Record excerpts>
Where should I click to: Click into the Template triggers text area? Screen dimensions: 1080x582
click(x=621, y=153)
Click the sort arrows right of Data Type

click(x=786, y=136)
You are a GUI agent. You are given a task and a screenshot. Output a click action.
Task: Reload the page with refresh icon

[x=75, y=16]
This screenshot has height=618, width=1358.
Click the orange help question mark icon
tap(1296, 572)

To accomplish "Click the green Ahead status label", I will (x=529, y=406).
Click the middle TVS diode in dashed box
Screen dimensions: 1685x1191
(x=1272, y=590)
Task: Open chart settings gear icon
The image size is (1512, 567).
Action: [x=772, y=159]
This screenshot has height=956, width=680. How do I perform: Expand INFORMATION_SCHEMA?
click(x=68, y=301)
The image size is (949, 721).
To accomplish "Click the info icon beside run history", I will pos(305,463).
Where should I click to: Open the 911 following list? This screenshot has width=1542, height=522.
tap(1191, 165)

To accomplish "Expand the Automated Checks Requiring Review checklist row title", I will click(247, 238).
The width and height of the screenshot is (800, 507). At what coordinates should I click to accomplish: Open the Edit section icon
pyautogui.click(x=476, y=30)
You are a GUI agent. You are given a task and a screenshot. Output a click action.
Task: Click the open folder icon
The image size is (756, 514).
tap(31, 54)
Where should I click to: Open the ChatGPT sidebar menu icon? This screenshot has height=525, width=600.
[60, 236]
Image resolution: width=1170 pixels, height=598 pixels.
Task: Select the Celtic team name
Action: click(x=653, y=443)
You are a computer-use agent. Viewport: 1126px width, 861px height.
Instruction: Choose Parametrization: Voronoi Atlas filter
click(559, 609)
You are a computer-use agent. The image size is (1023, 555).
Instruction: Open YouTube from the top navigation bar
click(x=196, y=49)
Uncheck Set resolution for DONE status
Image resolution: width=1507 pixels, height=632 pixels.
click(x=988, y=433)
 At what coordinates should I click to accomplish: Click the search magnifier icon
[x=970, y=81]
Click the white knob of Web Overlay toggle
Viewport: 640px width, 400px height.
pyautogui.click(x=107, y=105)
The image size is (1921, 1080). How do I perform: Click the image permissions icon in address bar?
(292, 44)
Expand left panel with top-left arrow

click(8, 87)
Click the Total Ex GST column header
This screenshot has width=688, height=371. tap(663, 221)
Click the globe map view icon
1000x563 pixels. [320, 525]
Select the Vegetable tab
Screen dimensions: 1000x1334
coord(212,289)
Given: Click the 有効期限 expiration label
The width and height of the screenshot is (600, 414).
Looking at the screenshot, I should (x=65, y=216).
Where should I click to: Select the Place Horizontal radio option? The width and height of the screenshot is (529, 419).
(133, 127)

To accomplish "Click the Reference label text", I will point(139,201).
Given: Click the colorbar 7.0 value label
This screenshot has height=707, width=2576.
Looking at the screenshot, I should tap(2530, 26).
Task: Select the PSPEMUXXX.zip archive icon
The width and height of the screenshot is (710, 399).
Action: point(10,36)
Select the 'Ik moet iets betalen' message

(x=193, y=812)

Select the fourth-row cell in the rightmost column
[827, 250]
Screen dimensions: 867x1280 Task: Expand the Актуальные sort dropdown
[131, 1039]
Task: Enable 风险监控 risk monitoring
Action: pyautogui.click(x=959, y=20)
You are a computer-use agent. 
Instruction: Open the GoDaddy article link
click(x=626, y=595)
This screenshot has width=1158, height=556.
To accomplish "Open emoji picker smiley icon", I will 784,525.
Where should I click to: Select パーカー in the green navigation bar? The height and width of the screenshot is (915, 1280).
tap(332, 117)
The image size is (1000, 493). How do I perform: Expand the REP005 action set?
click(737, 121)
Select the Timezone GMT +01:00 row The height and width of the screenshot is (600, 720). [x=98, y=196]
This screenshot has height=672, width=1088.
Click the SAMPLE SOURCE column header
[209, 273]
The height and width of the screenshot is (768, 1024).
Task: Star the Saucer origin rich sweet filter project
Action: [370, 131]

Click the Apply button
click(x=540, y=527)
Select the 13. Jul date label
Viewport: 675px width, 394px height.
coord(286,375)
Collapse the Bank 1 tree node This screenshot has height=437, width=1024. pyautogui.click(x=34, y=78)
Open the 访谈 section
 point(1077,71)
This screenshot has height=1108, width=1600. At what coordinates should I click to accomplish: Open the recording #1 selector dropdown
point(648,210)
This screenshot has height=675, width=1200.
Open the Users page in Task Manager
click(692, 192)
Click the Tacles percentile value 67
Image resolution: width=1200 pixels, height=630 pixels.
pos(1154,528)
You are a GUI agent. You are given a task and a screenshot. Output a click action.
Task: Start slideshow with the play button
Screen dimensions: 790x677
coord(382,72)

Work request>
Each record must be returned exactly as it is written.

Answer below>
Where should I click to: Click into the Template triggers text area? Screen dimensions: 1080x582
click(x=621, y=153)
Click the sort arrows right of Data Type

click(x=786, y=136)
You are a GUI agent. You are given a task and a screenshot. Output a click action.
Task: Reload the page with refresh icon

[x=75, y=16]
This screenshot has height=618, width=1358.
Click the orange help question mark icon
tap(1296, 572)

To accomplish "Click the green Ahead status label", I will (x=529, y=406).
Click the middle TVS diode in dashed box
Screen dimensions: 1685x1191
(x=1272, y=590)
Task: Open chart settings gear icon
The image size is (1512, 567).
Action: [x=772, y=159]
This screenshot has height=956, width=680. How do I perform: Expand INFORMATION_SCHEMA?
click(x=68, y=301)
The image size is (949, 721).
To accomplish "Click the info icon beside run history", I will pos(305,463).
Where should I click to: Open the 911 following list? This screenshot has width=1542, height=522.
tap(1191, 165)

To accomplish "Expand the Automated Checks Requiring Review checklist row title", I will click(247, 238).
The width and height of the screenshot is (800, 507). At what coordinates should I click to accomplish: Open the Edit section icon
pyautogui.click(x=476, y=30)
You are a GUI agent. You are given a task and a screenshot. Output a click action.
Task: Click the open folder icon
The image size is (756, 514).
tap(31, 54)
Where should I click to: Open the ChatGPT sidebar menu icon? This screenshot has height=525, width=600.
[60, 236]
Image resolution: width=1170 pixels, height=598 pixels.
Task: Select the Celtic team name
Action: click(x=653, y=443)
You are a computer-use agent. Viewport: 1126px width, 861px height.
Instruction: Choose Parametrization: Voronoi Atlas filter
click(559, 609)
You are a computer-use agent. The image size is (1023, 555).
Instruction: Open YouTube from the top navigation bar
click(x=196, y=49)
Uncheck Set resolution for DONE status
Image resolution: width=1507 pixels, height=632 pixels.
click(x=988, y=433)
 At what coordinates should I click to accomplish: Click the search magnifier icon
[x=970, y=81]
Click the white knob of Web Overlay toggle
Viewport: 640px width, 400px height.
pyautogui.click(x=107, y=105)
The image size is (1921, 1080). How do I perform: Click the image permissions icon in address bar?
(292, 44)
Expand left panel with top-left arrow

click(8, 87)
Click the Total Ex GST column header
This screenshot has width=688, height=371. tap(663, 221)
Click the globe map view icon
1000x563 pixels. [320, 525]
Select the Vegetable tab
Screen dimensions: 1000x1334
coord(212,289)
Given: Click the 有効期限 expiration label
The width and height of the screenshot is (600, 414).
Looking at the screenshot, I should (x=65, y=216).
Where should I click to: Select the Place Horizontal radio option? The width and height of the screenshot is (529, 419).
(133, 127)

To accomplish "Click the Reference label text", I will point(139,201).
Given: Click the colorbar 7.0 value label
This screenshot has height=707, width=2576.
Looking at the screenshot, I should tap(2530, 26).
Task: Select the PSPEMUXXX.zip archive icon
The width and height of the screenshot is (710, 399).
Action: point(10,36)
Select the 'Ik moet iets betalen' message

(x=193, y=812)

Select the fourth-row cell in the rightmost column
[827, 250]
Screen dimensions: 867x1280 Task: Expand the Актуальные sort dropdown
[131, 1039]
Task: Enable 风险监控 risk monitoring
Action: pyautogui.click(x=959, y=20)
You are a computer-use agent. 
Instruction: Open the GoDaddy article link
click(x=626, y=595)
This screenshot has width=1158, height=556.
To accomplish "Open emoji picker smiley icon", I will 784,525.
Where should I click to: Select パーカー in the green navigation bar? The height and width of the screenshot is (915, 1280).
tap(332, 117)
The image size is (1000, 493). How do I perform: Expand the REP005 action set?
click(737, 121)
Select the Timezone GMT +01:00 row The height and width of the screenshot is (600, 720). [x=98, y=196]
This screenshot has height=672, width=1088.
Click the SAMPLE SOURCE column header
[209, 273]
The height and width of the screenshot is (768, 1024).
Task: Star the Saucer origin rich sweet filter project
Action: [370, 131]

Click the Apply button
click(x=540, y=527)
Select the 13. Jul date label
Viewport: 675px width, 394px height.
coord(286,375)
Collapse the Bank 1 tree node This screenshot has height=437, width=1024. pyautogui.click(x=34, y=78)
Open the 访谈 section
 point(1077,71)
This screenshot has height=1108, width=1600. At what coordinates should I click to accomplish: Open the recording #1 selector dropdown
point(648,210)
This screenshot has height=675, width=1200.
Open the Users page in Task Manager
click(692, 192)
Click the Tacles percentile value 67
Image resolution: width=1200 pixels, height=630 pixels.
pos(1154,528)
You are a GUI agent. You are given a task and a screenshot. Output a click action.
Task: Start slideshow with the play button
Screen dimensions: 790x677
coord(382,72)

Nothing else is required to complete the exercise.